Tasks to perform –
- a) In the Gandhi archive article, write out again the part that opens with the words containing "The documents, numbering" and closes with "he told Reuters.", changing "scholars" to "historians".
- b) According to the Gandhi archive article, in what year did Gandhi and Hermann Kallenbach meet in Johannesburg?
- c) Decide whether each statement below agrees with the Gandhi archive article. Answer yes or no for each and quote the words from the article that decide it. (i) The documents are arranged in 18 files. (ii) Most of the documents are in Gandhi's own hand. (iii) The archive will be sold in several separate lots.

Text excerpt –
LONDON (Reuters) - A huge archive of letters, papers and photographs that shed new light on Indian leader Mahatma Gandhi and his time in South Africa will be auctioned in London next month and is expected to fetch 500,000-700,000 pounds ($800,000-$1.1 million).

The documents, numbering several thousand and arranged in 18 files, belonged to Hermann Kallenbach, who became arguably Gandhi's closest friend after they met in Johannesburg in 1904.

Although relatively few are in Gandhi's own hand, the wealth of material from family, friends, associates and Kallenbach himself make the collection a key biographical source for one of the 20th century's most revered figures.

"The vast majority of this is unknown and unpublished, and has not been used by scholars in the last generation or two," said Gabriel Heaton, a books and manuscripts specialist at Sotheby's auctioneers which is selling the archive.

"It is very much material that will be adding to our sum knowledge of Gandhi and his life," he told Reuters.

The documents will go under the hammer as a single lot on July 10 at the English Literature and History sale.

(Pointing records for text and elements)
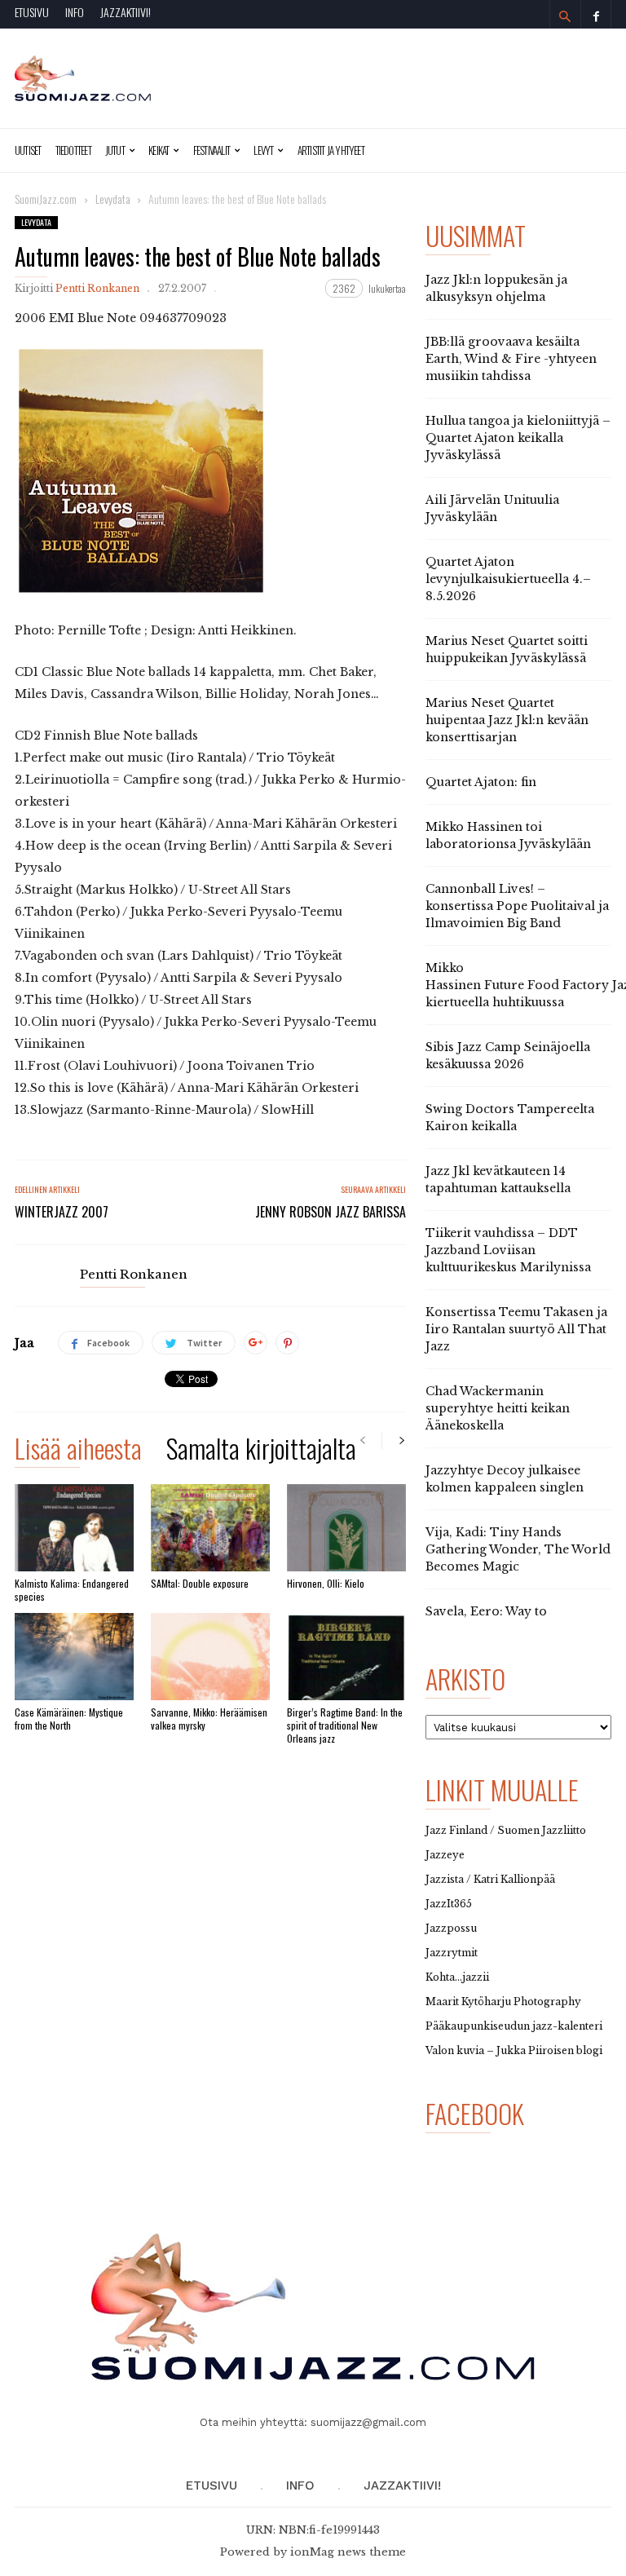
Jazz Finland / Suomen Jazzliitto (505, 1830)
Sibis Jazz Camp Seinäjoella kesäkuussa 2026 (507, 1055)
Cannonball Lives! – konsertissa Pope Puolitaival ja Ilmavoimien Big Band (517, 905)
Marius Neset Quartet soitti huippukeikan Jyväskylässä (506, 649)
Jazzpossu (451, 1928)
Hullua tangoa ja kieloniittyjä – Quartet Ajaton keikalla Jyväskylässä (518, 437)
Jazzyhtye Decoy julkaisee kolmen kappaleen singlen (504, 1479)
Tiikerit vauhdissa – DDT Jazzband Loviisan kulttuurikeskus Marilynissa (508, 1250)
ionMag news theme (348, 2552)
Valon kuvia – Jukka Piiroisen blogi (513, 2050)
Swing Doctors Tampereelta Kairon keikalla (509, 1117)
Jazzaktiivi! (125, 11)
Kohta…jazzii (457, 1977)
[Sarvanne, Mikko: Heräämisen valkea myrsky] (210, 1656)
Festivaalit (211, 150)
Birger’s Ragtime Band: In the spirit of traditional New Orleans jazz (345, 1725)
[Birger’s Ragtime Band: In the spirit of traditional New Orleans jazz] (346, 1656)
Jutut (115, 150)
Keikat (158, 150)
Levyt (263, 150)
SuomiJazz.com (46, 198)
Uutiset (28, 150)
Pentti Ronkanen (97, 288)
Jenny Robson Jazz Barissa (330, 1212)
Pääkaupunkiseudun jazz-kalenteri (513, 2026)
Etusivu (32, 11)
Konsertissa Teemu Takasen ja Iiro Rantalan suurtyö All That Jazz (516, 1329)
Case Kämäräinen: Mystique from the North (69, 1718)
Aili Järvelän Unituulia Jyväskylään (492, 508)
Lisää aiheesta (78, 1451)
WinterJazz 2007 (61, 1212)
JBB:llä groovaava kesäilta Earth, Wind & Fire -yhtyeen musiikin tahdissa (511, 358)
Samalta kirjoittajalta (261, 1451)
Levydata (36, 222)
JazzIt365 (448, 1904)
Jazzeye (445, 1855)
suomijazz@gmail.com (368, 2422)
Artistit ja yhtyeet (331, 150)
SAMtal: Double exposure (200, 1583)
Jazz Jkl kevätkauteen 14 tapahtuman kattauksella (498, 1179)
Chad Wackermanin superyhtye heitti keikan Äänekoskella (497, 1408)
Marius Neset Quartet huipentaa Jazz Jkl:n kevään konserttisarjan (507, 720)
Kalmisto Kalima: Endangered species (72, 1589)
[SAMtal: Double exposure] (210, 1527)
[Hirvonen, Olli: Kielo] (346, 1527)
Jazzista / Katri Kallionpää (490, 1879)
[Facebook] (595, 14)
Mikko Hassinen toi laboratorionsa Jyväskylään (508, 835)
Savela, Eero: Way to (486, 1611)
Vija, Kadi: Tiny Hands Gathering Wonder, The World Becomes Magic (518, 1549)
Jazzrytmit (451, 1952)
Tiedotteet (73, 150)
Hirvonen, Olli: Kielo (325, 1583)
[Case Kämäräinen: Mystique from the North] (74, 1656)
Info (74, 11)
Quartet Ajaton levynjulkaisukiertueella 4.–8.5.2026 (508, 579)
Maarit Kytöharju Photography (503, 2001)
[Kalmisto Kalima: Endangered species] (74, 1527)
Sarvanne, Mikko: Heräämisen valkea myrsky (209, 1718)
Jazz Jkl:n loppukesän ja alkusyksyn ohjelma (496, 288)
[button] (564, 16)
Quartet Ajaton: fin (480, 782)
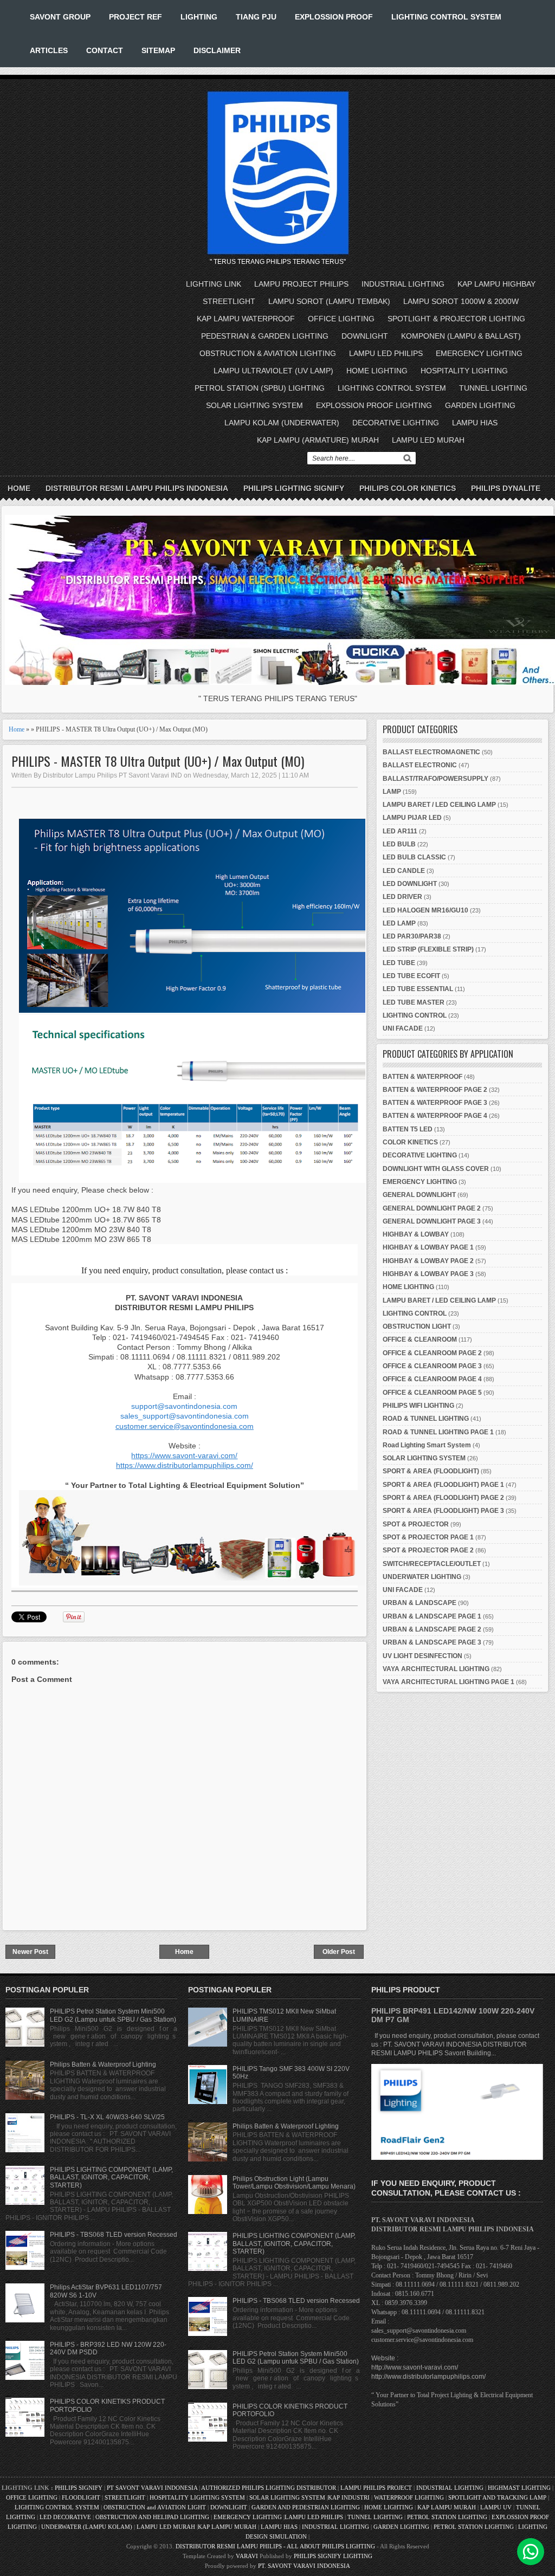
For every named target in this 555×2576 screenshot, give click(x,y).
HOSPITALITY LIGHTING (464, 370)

Solutions below –
- a)
The documents, numbering several thousand and arranged in 18 files, belonged to Hermann Kallenbach, who became arguably Gandhi's closest friend after they met in Johannesburg in 1904.

Although relatively few are in Gandhi's own hand, the wealth of material from family, friends, associates and Kallenbach himself make the collection a key biographical source for one of the 20th century's most revered figures.

"The vast majority of this is unknown and unpublished, and has not been used by historians in the last generation or two," said Gabriel Heaton, a books and manuscripts specialist at Sotheby's auctioneers which is selling the archive.

"It is very much material that will be adding to our sum knowledge of Gandhi and his life," he told Reuters.

- b) 1904

- c)
(i) Yes: "arranged in 18 files"
(ii) No: "relatively few are in Gandhi's own hand"
(iii) No: "as a single lot"